What is a disaster?
A disaster is an incident which disrupts the people and their normal existence and cause a lot of sufferings of a community or a society and also cause a lot of material, economic and environmental losses that exceeds the coping ability of the people using their own resources. Any natural calamity will not be considered as a disaster until it has a serious impact on vulnerable people and people fail to reduce the risk and cope up with the loss after happening the incident.
Bangladesh has an area of about 1,47,570 sq. km and is considered as a disaster prone country and the population is about more than 150 million with having special geographical story for which people suffer for abnormal disasters. Mostly the people are very poor and considered as mainly an agricultural country and the economy largely depends on the weather. It has the Himalayan range to the north, the Bay of Bengal to the south. Mostly people suffer a lot every year for the natural calamity. Flood, cyclone, storm surge, flash flood, tornedo, drought, river bank erosion, and earthquake are the force of the nature and called as natural disaster in Bangladesh. Also the disaster can be man-made.
In Bangladesh cyclone occurs very frequently. Tropical cyclones uproot the trees, destroy the communication system, bridges, kills people and animals, destroy the houses, the living environment , destroy the economic growth of the area, and keep an adverse effect for long time for which people suffer a lot to come back in a normal life and growth.

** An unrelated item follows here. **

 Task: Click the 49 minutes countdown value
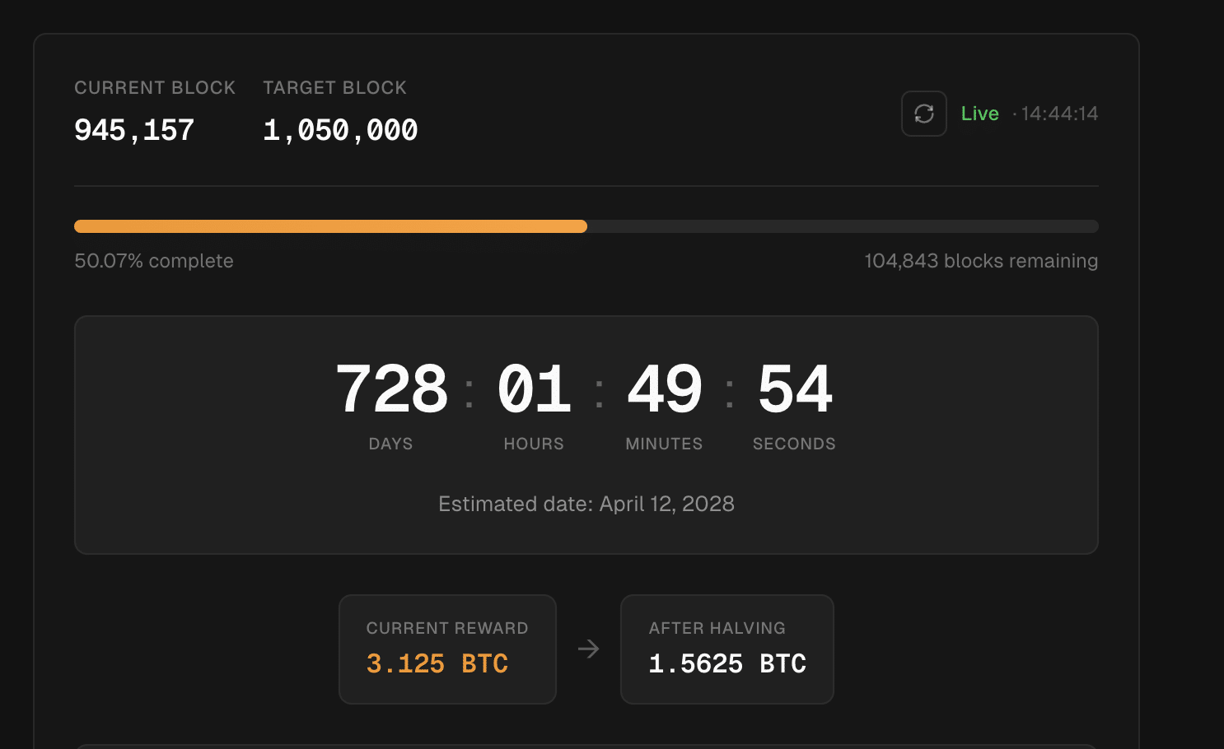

Cyclone “SIDR” was one of the strongest cyclones that hit the south-west coast of Bangladesh in 2007 with240 kilometers per hour winds .In the early November in 2017 the cyclone “SIDR” was developed in the Bay of Bengal and in the evening of November 15 made landfall in Bangladesh with the tidal waves which was up to five meters high and in some areas it flows up to 6 meters, penetrated the coastal and the river banks and it caused floodingin low-lying areas. The main cause of Cyclone Sidr was the location of Bangladesh. Because it is so near to the equator. The sun was extremely strong which was causing masses of sea water from the bay of Bengal to evaporate. Then the water started to create the water cycle, but when the cycle gets higher up then some of the water starts to slope again create high pressure on the surface of the sea in a ring and low pressure inside the ring. This causes the wind to take a spiral shape.
Thousands of people died and the coastal communities had faced a massive destruction. High winds and floods also caused damage to housing, roads, bridges, and other infrastructure. Electricity and communication were blown away almost. The road and water ways became impossible and the water was in a bad condition to drink even. Moreover in some areas the water contained the saline and the sanitation system was totally being destroyed. At least 3,447 people were dead and the deaths were confirmed for the strong winds and more than 3,000 fishermen were reported as missing with 500 fishing boats. The damage in Bangladesh was huge. The dangerous thing was massive tree damage. And it was the worst compared with 1991 cyclone.
Through the local officials it was described that the damage was about a quarter of the world heritage site Sunder bans. And the Researchers found that the forest sunder bans will take at least 40 years to recover from the damage. The capital city Dhaka was also affected severely for the cut of the electricity and water service and the damage was happened for the strong wind and flood. The local agricultural industry was also affected badly as they failed to take their December crops.
For the disaster over 450,000 houses were destroyed across the 30 districts through wind and flood and more than 50 percent of households were either damaged or destroyed. Over 55,000 people sustaining with physical injuries. After four weeks of the disaster most of the people found some temporary shelter which was not even good to protect people from rain and cold. The living standard becomes very poor. Some people took shelter in relatives’ houses as refuge. Some people managed to build or reconstruct their house but the living standard became poor comparing to the previous time. More than 160 local and international organizations were involved to arrange the shelter for the affected people. There organizations provided training for the safer shelter construction and provided basic shelter items. Both government and international organizations made a recovery plan. The Joint Damage, Loss, and Needs Assessment (JDNLA) estimated the total damage and losses caused by the cyclone to be Bangladesh Taka (BDT) 115.6 billion (US$ 1.7 billion).The government tried to minimize the loss of the cyclone Sidr, they improved their disaster prevention actions, developed the predicting and warning system, developed the process of planting system, provided training program to create the awareness of the hazards and to develop the construction quality ,, food, blanket , medicine for the cyclone affected people. As a result the loss of human life was less than the cyclone which was happened in 1991 and the suffering becomes less comparatively.
As the forest was affected very badly and the damages of tree of that area was dangerous so, the main objective should be the tree plantation. The tree should be much stronger like mahogany tree, and it can also be some fruits tree or the type of tree which will be able to protect the people from the adverse effect of another cyclone. Communication can be another kind of dangerous issue. Because there are some areas that people even do not understand the language properly. So it can be minimized using the modern technology. Creating awareness about climate change issue is also another kind of challenge. In that case the private NGO can play a vital role to reduce the risk. Because the literacy rate in these areas not that much high.